Convert the entries from the line containing "Task: Open the 17 Comments count" through the line containing "Looking at the", both included, into a Markdown table with the columns Row and Line, numbering each row and omitting blank lines.
__________________________________________________
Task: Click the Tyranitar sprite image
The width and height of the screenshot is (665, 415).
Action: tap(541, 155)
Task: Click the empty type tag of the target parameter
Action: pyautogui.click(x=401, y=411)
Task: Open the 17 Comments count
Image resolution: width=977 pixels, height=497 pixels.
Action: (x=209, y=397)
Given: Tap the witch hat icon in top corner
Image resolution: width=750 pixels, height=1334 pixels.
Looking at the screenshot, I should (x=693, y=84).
__________________________________________________
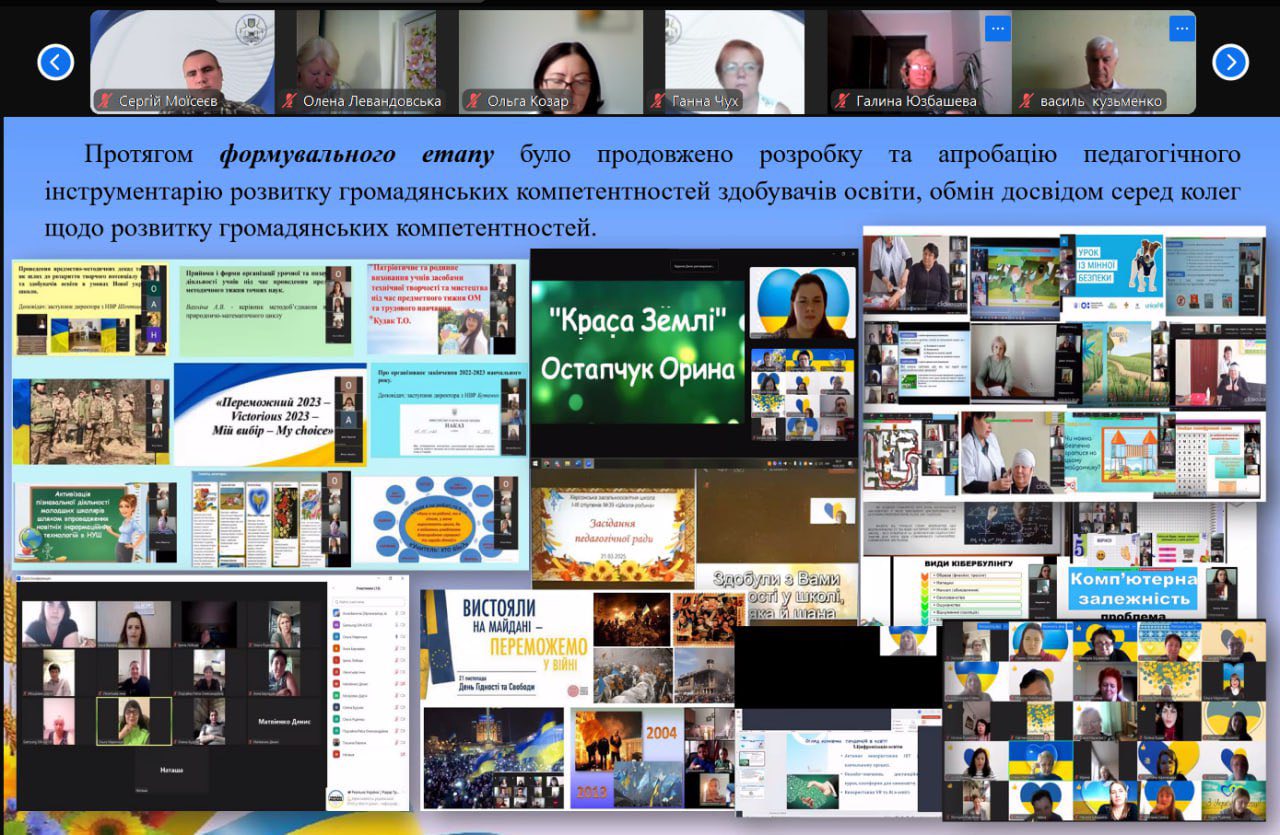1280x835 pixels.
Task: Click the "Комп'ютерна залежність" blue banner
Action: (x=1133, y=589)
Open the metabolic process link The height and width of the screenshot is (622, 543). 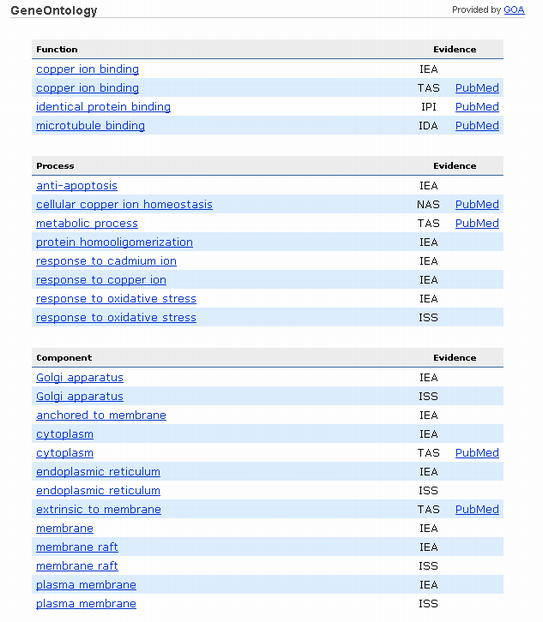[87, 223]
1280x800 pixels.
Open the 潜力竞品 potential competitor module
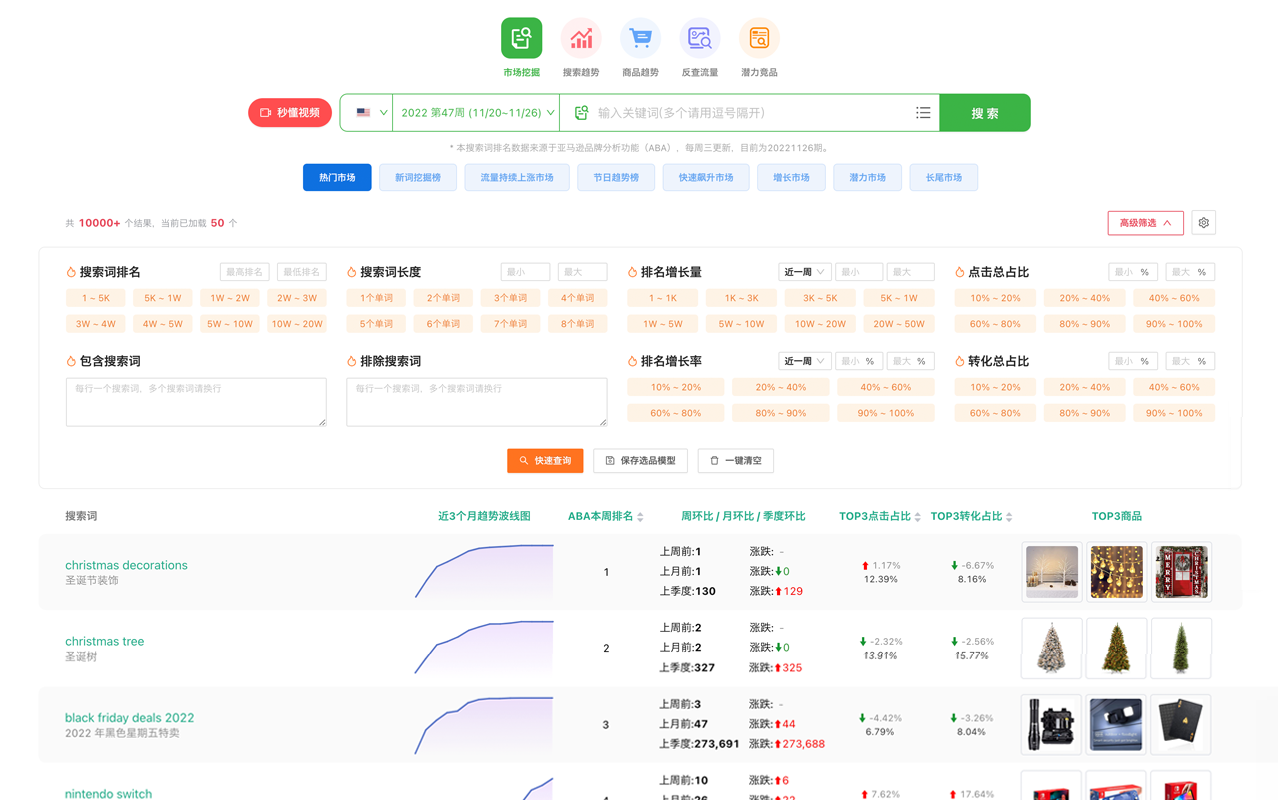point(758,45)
__________________________________________________
FULL OUTPUT:
| Row | Line |
|---|---|
| 1 | Task: Open the 17 Comments count |
| 2 | Image resolution: width=977 pixels, height=497 pixels. |
| 3 | Action: (x=209, y=397) |
| 4 | Given: Tap the witch hat icon in top corner |
| 5 | Image resolution: width=750 pixels, height=1334 pixels. |
| 6 | Looking at the screenshot, I should (x=693, y=84). |